**What to work on**
Give back the entries that follow exactly as written. Any picture gets left out.

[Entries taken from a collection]
== == ==

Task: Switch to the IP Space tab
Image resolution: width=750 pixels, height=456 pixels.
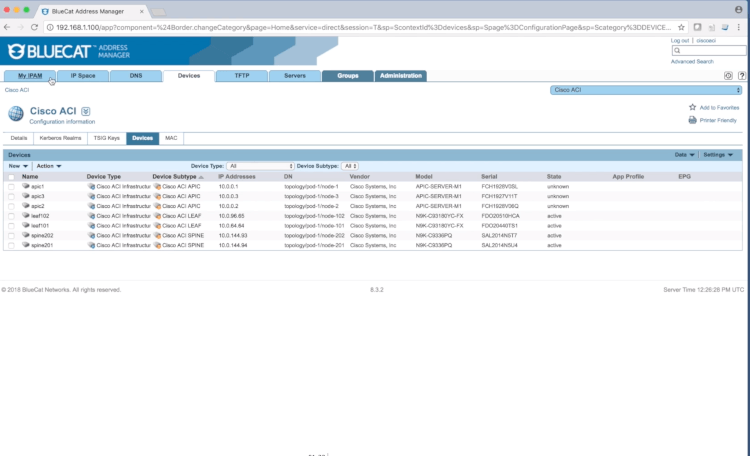Action: 82,76
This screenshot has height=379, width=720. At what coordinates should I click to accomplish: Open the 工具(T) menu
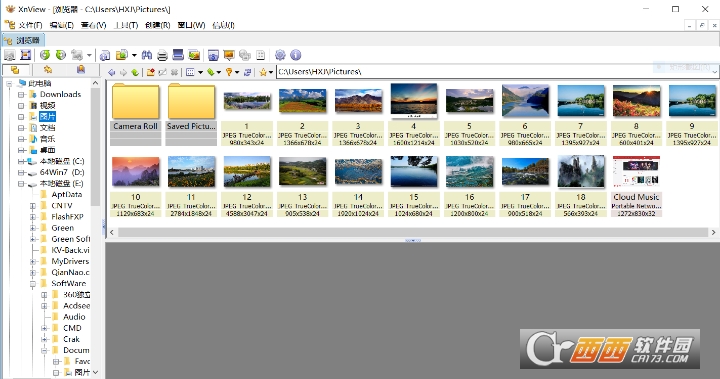[x=126, y=25]
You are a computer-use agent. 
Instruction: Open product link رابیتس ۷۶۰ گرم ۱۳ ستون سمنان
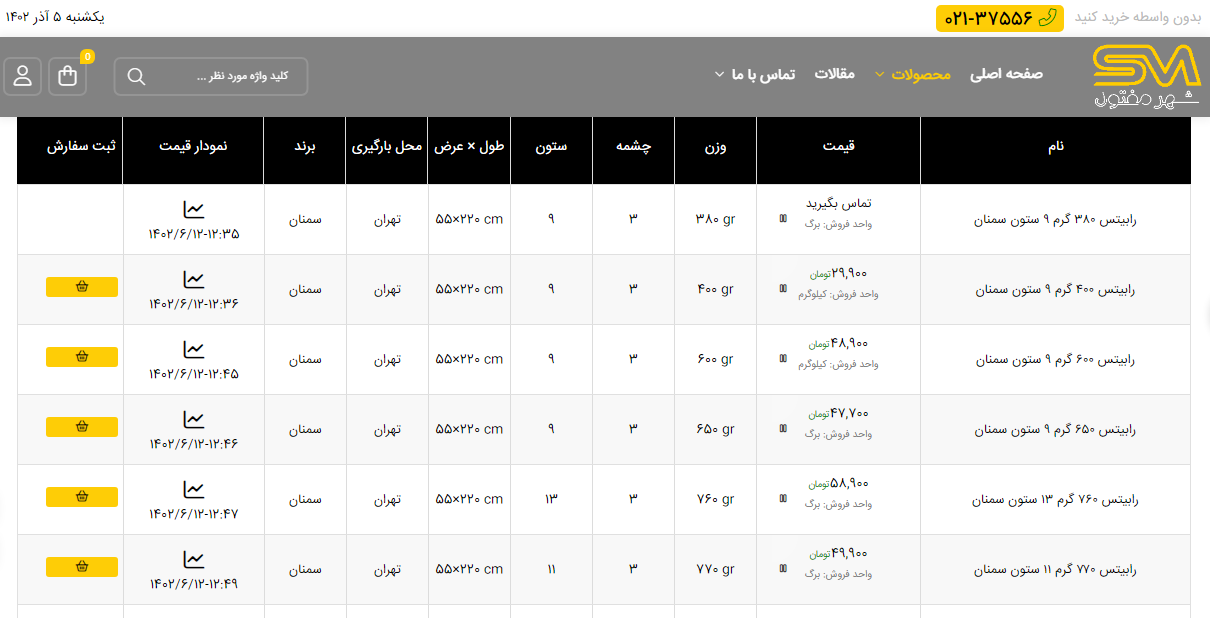point(1055,500)
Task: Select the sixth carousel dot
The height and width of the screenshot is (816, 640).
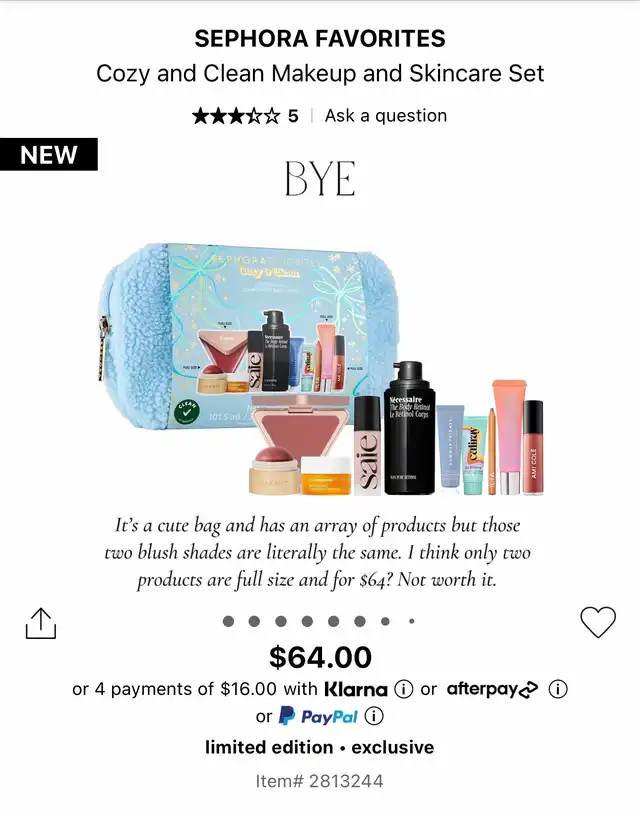Action: pyautogui.click(x=360, y=621)
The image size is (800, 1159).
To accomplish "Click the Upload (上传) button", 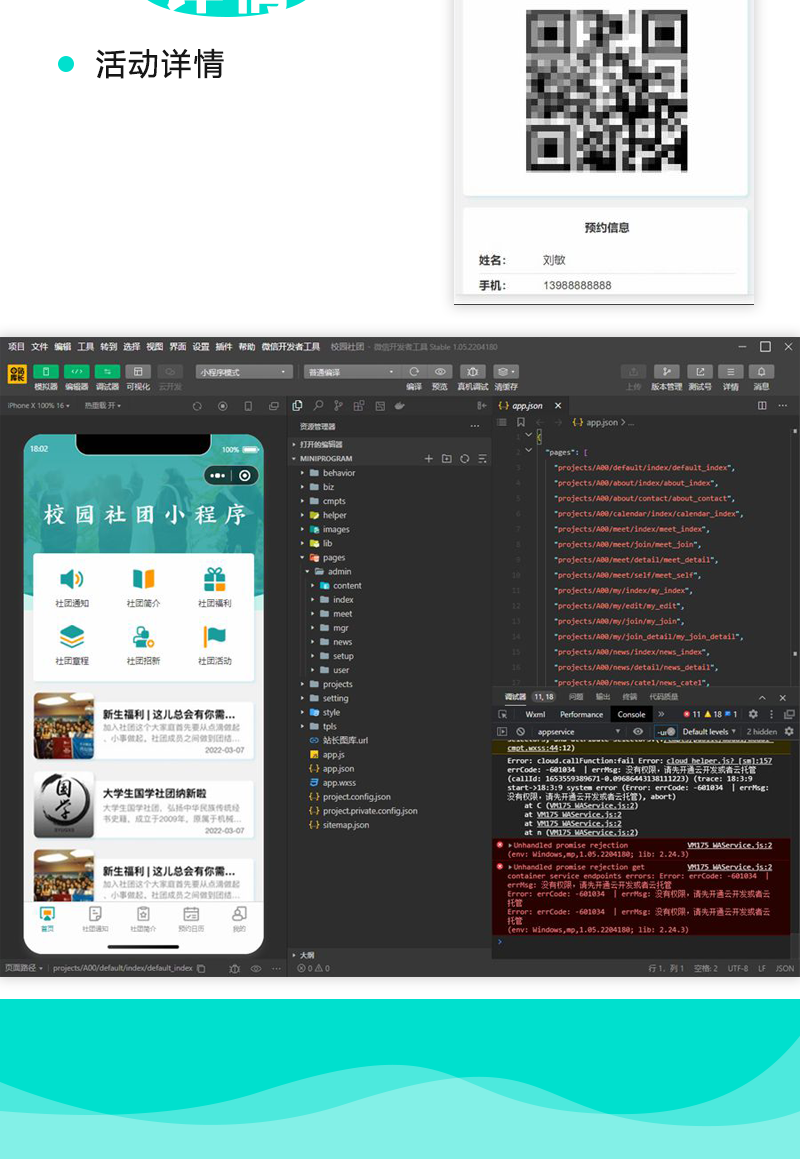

== == ==

**Response to this task**
Task: Switch to the IP Space tab
Image resolution: width=750 pixels, height=456 pixels.
Action: 82,76
This screenshot has height=379, width=720. At what coordinates should I click to accomplish: Open the 工具(T) menu
[x=126, y=25]
You are a computer-use agent. 
Instruction: Open product link رابیتس ۷۶۰ گرم ۱۳ ستون سمنان
point(1055,500)
Task: Select the sixth carousel dot
The height and width of the screenshot is (816, 640).
Action: pyautogui.click(x=360, y=621)
The image size is (800, 1159).
To accomplish "Click the Upload (上传) button", 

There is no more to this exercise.